Can you rewrite the items from the beginning through the line containing "[x=27, y=421]", changing "Where should I click to" to "Where do I click to" and leaving everything else the same?

* RECORDS FOR THE TASK *
:::

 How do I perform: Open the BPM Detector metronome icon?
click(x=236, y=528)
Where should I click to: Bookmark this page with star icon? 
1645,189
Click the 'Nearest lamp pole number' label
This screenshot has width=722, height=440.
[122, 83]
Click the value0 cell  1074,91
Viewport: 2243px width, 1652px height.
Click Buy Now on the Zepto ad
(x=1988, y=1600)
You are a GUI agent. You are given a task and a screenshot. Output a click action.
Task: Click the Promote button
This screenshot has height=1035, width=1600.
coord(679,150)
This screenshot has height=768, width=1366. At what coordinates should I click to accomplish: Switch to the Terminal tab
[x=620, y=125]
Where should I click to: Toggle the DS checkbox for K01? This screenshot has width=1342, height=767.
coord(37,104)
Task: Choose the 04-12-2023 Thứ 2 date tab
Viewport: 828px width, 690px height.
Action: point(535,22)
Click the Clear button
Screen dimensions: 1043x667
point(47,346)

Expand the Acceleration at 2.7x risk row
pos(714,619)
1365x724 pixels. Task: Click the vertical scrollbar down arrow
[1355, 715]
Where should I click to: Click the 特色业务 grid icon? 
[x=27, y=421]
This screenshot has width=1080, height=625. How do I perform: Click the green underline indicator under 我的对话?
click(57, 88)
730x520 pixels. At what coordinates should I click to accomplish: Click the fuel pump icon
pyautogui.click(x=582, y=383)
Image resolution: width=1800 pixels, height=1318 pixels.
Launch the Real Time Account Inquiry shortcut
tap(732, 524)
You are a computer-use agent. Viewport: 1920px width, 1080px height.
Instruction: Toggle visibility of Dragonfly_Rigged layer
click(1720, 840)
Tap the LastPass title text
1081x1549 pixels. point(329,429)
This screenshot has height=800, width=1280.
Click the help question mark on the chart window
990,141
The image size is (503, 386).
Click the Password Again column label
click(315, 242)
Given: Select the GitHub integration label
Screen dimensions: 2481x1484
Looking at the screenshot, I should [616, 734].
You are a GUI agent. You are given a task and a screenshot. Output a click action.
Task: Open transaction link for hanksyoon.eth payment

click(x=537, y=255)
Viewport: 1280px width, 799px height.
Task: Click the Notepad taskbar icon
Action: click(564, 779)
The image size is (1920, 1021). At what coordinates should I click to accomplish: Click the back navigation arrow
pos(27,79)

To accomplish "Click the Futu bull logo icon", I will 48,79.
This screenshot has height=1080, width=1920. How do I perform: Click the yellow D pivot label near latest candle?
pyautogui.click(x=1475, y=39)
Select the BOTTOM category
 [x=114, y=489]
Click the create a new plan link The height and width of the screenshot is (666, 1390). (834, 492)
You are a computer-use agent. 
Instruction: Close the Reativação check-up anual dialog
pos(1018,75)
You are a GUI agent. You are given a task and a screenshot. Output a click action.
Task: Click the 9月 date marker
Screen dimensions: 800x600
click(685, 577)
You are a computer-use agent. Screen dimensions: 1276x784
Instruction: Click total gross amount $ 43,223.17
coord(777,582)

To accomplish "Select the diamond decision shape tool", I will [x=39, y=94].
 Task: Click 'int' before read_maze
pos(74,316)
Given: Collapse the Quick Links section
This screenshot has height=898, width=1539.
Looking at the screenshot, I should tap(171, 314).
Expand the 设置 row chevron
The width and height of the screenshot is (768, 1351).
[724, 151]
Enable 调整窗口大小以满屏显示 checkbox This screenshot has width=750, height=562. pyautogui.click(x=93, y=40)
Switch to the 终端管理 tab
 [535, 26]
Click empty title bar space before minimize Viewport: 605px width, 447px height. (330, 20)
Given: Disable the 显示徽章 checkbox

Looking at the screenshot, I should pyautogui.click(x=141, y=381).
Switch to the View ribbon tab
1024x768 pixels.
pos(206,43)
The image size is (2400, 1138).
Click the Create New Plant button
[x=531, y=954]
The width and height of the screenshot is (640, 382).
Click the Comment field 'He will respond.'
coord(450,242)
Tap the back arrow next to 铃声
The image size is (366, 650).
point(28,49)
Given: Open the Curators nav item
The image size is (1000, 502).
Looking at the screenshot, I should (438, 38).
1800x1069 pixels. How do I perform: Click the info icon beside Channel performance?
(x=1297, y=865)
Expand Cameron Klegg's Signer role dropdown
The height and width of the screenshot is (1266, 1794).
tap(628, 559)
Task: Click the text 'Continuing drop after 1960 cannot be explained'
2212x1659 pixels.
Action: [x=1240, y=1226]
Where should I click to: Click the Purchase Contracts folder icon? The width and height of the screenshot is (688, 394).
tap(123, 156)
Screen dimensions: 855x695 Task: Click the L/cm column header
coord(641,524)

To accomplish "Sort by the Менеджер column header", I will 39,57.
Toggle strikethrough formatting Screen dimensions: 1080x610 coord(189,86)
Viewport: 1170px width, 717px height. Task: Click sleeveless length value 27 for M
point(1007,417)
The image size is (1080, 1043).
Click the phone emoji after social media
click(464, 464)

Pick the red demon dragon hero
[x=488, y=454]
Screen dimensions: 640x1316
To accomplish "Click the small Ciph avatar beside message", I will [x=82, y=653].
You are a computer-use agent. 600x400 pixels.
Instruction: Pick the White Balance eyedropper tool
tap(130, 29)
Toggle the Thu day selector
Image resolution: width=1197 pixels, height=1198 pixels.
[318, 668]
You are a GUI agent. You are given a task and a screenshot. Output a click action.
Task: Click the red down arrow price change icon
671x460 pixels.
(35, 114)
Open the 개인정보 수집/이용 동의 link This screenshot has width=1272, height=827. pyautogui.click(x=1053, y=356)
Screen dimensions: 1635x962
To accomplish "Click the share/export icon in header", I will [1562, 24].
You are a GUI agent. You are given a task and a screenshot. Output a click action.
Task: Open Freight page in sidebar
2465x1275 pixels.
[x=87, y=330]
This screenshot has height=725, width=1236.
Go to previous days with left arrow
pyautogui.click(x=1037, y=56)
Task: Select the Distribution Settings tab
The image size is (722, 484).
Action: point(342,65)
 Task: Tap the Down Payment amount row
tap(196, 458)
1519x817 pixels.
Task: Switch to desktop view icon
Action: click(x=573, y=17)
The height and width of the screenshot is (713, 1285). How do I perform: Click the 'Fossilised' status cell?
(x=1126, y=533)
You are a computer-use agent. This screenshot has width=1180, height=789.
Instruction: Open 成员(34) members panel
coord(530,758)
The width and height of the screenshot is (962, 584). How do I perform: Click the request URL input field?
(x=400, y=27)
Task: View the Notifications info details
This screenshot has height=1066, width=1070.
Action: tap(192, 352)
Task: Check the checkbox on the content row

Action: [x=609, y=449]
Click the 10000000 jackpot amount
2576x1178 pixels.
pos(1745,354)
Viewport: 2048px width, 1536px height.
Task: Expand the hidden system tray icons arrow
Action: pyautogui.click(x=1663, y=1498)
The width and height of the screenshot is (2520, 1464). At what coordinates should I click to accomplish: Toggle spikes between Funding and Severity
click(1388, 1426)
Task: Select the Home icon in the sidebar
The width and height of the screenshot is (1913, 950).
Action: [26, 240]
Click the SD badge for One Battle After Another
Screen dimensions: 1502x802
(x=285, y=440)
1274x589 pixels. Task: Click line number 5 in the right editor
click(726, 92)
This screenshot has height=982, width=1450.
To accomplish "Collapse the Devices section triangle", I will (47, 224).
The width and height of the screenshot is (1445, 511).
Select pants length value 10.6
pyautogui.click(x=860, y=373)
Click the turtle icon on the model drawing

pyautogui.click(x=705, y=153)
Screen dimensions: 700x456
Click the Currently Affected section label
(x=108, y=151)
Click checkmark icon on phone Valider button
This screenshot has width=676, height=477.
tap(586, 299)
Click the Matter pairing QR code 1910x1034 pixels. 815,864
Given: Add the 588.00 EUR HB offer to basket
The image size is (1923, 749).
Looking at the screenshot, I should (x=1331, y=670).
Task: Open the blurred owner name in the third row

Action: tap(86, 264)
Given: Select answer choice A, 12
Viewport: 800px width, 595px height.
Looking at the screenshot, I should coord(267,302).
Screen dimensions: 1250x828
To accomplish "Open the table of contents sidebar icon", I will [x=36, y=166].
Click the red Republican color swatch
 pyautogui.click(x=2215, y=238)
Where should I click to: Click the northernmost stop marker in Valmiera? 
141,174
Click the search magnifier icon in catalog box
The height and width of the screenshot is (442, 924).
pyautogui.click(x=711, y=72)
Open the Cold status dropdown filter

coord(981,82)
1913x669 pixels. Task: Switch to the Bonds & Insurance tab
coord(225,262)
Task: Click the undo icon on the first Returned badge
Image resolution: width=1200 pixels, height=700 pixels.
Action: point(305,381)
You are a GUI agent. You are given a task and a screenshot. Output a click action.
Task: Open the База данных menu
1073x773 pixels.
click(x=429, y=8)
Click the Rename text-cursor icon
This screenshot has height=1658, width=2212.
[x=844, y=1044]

:::

* TASK SOLUTION *
 How do I perform: Open the BPM Detector metronome icon?
click(x=236, y=528)
Where do I click to: Bookmark this page with star icon? 
1645,189
Click the 'Nearest lamp pole number' label
This screenshot has width=722, height=440.
[122, 83]
Click the value0 cell  1074,91
Viewport: 2243px width, 1652px height.
Click Buy Now on the Zepto ad
(x=1988, y=1600)
You are a GUI agent. You are given a task and a screenshot. Output a click action.
Task: Click the Promote button
This screenshot has height=1035, width=1600.
coord(679,150)
This screenshot has height=768, width=1366. At what coordinates should I click to accomplish: Switch to the Terminal tab
[x=620, y=125]
Where do I click to: Toggle the DS checkbox for K01? This screenshot has width=1342, height=767.
coord(37,104)
Task: Choose the 04-12-2023 Thứ 2 date tab
Viewport: 828px width, 690px height.
Action: point(535,22)
Click the Clear button
Screen dimensions: 1043x667
point(47,346)

Expand the Acceleration at 2.7x risk row
pos(714,619)
1365x724 pixels. Task: Click the vertical scrollbar down arrow
[1355, 715]
Where do I click to: Click the 特色业务 grid icon? 
[x=27, y=421]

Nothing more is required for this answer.